Targeting the CaV alpha-CaV beta interaction yields an antagonist of the N-type CaV2.2 channel with broad antinociceptive efficacy

Abstract

Inhibition of voltage-gated calcium (CaV) channels is a potential therapy for many neurological diseases including chronic pain. Neuronal CaV1/CaV2 channels are composed of alpha, beta, gamma and alpha 2 delta subunits. The beta subunits of CaV channels are cytoplasmic proteins that increase the surface expression of the pore-forming alpha subunit of CaV. We targeted the high-affinity protein-protein interface of CaV beta's pocket within the CaV alpha subunit. Structure-based virtual screening of 50,000 small molecule library docked to the beta subunit led to the identification of 2-(3,5-dimethylisoxazol-4-yl)-N-((4-((3-phenylpropyl)amino)quinazolin-2-yl)methyl)acetamide (IPPQ). This small molecule bound to CaV beta and inhibited its coupling with N-type voltage-gated calcium (CaV2.2) channels, leading to a reduction in CaV2.2 currents in rat dorsal root ganglion sensory neurons, decreased presynaptic localization of CaV2.2 in vivo, decreased frequency of spontaneous excitatory postsynaptic potentials and miniature excitatory postsynaptic potentials, and inhibited release of the nociceptive neurotransmitter calcitonin gene-related peptide from spinal cord. IPPQ did not target opioid receptors nor did it engage inhibitory G protein-coupled receptor signaling.
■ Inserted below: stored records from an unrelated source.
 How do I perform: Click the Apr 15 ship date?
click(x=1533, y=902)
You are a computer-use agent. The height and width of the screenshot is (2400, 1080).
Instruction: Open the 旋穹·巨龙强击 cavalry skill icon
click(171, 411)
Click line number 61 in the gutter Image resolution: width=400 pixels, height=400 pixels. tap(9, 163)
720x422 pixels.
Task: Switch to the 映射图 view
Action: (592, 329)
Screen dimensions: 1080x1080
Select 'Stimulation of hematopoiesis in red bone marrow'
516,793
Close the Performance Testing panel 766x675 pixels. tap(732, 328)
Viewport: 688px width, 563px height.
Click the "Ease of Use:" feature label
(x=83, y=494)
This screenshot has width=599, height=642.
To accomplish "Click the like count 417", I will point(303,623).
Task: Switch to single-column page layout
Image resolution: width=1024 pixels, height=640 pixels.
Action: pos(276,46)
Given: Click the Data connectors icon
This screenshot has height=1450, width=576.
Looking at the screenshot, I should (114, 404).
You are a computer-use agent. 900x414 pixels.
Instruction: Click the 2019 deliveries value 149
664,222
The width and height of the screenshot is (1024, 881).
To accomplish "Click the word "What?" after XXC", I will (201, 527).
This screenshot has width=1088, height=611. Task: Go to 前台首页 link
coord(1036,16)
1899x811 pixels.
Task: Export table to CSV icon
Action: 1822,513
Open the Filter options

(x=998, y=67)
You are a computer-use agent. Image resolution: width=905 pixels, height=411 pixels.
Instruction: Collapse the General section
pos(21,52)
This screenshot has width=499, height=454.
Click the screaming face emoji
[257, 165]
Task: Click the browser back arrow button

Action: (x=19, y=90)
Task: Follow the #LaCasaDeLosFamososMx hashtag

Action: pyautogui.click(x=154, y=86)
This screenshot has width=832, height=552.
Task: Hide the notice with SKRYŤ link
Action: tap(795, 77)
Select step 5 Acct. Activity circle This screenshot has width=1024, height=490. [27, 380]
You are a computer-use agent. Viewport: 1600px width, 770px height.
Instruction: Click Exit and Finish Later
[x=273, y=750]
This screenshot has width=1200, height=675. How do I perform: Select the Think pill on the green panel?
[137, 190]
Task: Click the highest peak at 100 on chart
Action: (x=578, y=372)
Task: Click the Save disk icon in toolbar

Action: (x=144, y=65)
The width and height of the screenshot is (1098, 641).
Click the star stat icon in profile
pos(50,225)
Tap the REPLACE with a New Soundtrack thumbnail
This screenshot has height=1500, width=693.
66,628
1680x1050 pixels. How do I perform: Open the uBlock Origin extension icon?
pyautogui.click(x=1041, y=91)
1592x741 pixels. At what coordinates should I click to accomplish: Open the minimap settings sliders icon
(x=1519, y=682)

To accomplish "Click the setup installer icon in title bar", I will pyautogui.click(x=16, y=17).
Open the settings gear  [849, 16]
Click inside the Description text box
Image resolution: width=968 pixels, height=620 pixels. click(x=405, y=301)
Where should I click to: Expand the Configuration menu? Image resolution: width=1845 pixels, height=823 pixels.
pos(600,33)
IPPQ was antinociceptive in naive animals and reversed allodynia and hyperalgesia in models of acute (postsurgical) and neuropathic (spinal nerve ligation, chemotherapy- and gp120-induced peripheral neuropathy, and genome-edited neuropathy) pain. IPPQ did not cause akinesia or motor impairment, a common adverse effect of CaV2.2 targeting drugs, when injected into the brain. IPPQ, a quinazoline analog, represents a novel class of CaV2.2-targeting compounds that may serve as probes to interrogate CaV alpha-CaV beta function and ultimately be developed as a nonopioid therapeutic for chronic pain.